Certainly Italian football has fallen way down the pecking order in recent years.  It does not have the allure it used to have, and now seems to have no way back as a league – at least for four or five years.

There has long been the notion that it is a defensive league, and it has a press even more awful than the English press.  (Remember that Bergkamp was tormented in Italy, with bad misses after each game being headlined in the press as “Bergkamp of the week”.)

But probably the referee scandals that have re-surfaced big time have not helped at all.  The fact that Patrick Vieira played in Italy and thought he had won two league trophies only to find them removed because matches he played in were fixed, can’t have impressed anyone.  That is not why a footballer goes from country to country.

What’s more the action of Juve in recently repudiating the fact that they had been found guilty and had had their trophies removed almost certainly failed to impress.  It may have pleased their supporters but didn’t really do much to suggest that they were not going to continue with their view that no one can touch them.

The thought of moving to Barcelona also brings with it some difficulties not least because of the experience of Henry, who went there are was played in a new position – and only got a limited number of games.  Later he saw his erstwhile team mates in Spain suffer the ignominy of not being paid on time while the club banned the use of colour photocopies to try and save cash.

Further the financial problems in Spain mean that it is more than likely that transfer loans will be less forthcoming from the banks, and the low tax rates will soon be removed.  Real Madrid have not shown signs of backtracking yet, but they might just do so.

On the positive side, Van Persie will have been part of the way in which Mr Wenger rallied the Arsenal troops after the poor first match against Milan this past season, and he will have seen exactly what is possible with the team that Mr Wenger has built.  And indeed is now extending.

Mr Wenger recently said, “What was interesting this season was the mental quality, it was one of the best I’ve seen. Secondly the team has grown in quality during the season and the results in the second half have been much stronger. Overall, the exceptional season of Robin van Persie kept us above water. Scoring more than 30 goals is something exceptional.

“On a daily basis it was a very enjoyable season. Even in the dark times as there is no worse situation than when you feel the players are not focused and not united or on board. I always felt during the season the team was united and ready to fight. So on a daily basis that is what you enjoy the most.”

That will surely have had an impact on the players as they reflect on their own futures.

By finishing third Arsenal achieved their 15th consecutive season in the European Champions competition – something that all other teams (except Real Madrid and Man U) can only dream of.  Indeed Flamini, who walked away from Arsenal some years back found this out to his cost when he left for Milan, only to find that they had not got into the Champs League, while of course Arsenal had.  Cesc didn’t suffer the same fate – but he did go to a club that came second in a two horse race, which can’t have been much fun.

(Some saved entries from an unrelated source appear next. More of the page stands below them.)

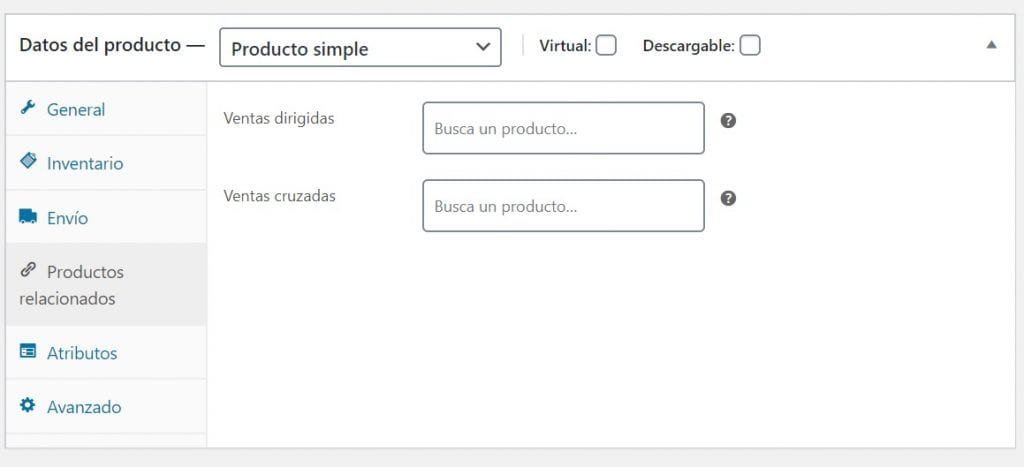Screen dimensions: 1024x467
Task: Click the wrench icon next to General
Action: [x=27, y=108]
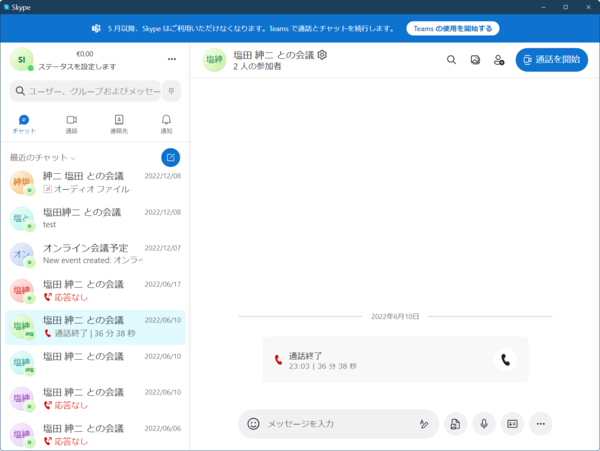600x451 pixels.
Task: Open the emoji picker in message box
Action: [x=253, y=424]
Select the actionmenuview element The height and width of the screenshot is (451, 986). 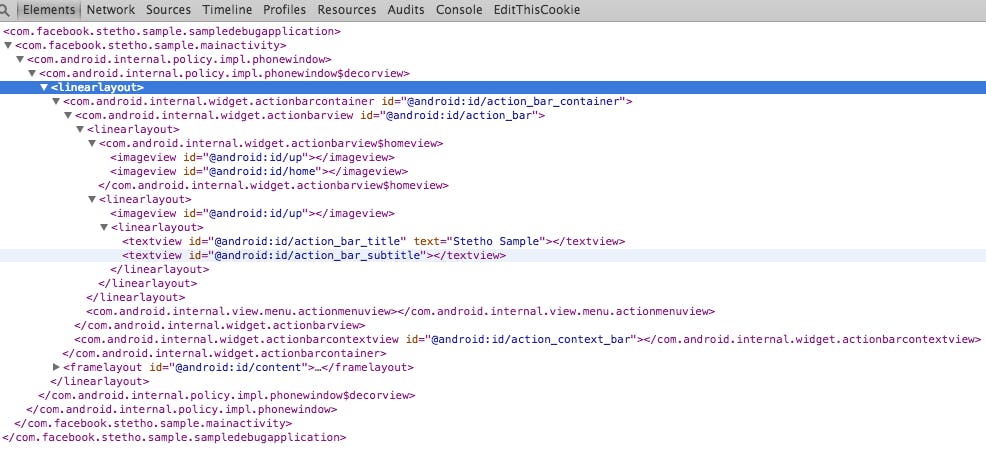(401, 311)
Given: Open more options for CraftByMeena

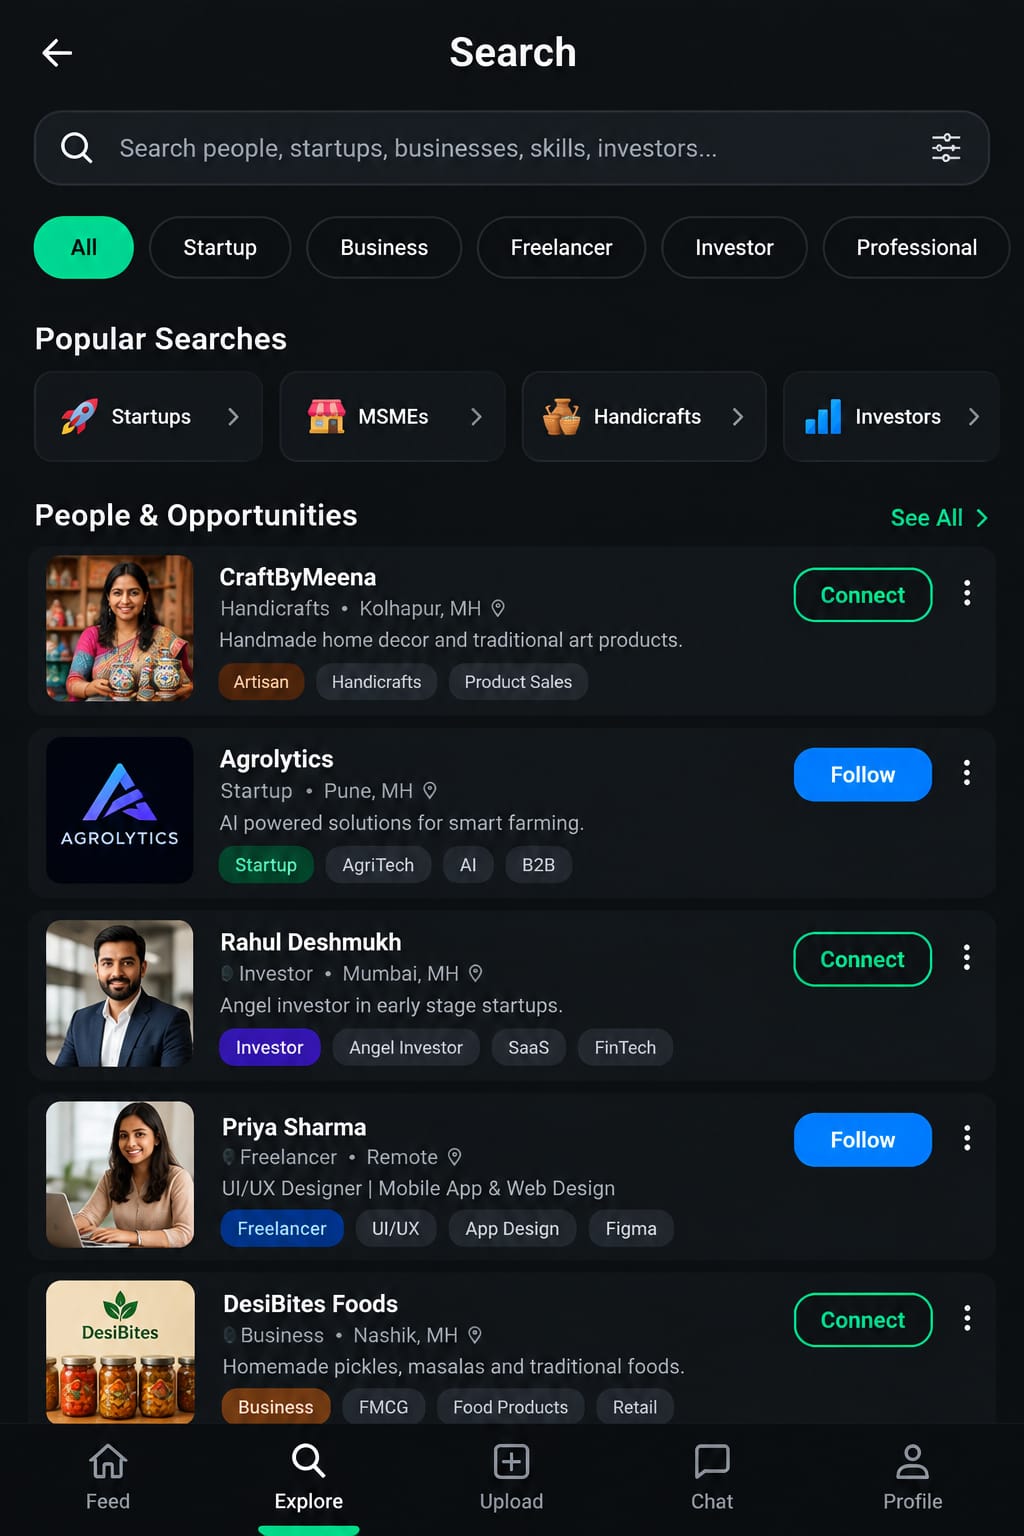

“I’m very proud of this season,” Wenger said. “We were tested not just on the pitch but off, for our unity and solidity in the club. We didn’t show weakness and we stayed united. It’s a good lesson for everyone.

“If you look at the season as a whole we only lost two in the last 16 games, we had a fantastic run and finished with a respectable 70 points and qualified for the 15th year in a row for the Champions League and we are proud of that.”

At the end of the season Robin stayed on the pitch and walked across to the fans.  Of that Mr Wenger said,  “You can make of that what you want. If he didn’t celebrate, you would say he’s already gone. If he does, you can say he’s saying goodbye. I would see it as a positive.”

So we all hope Robin will stay – but if he is minded to go, the choice is suddenly limited.  Join a club with proven financial problems?  Join a club whose bank is in dire straits?  Join a club that has been found guilty of match fixing the past, in a league that is being torn apart by a new scandal?

But what about staying in England?  Van Persie senior said no to that one.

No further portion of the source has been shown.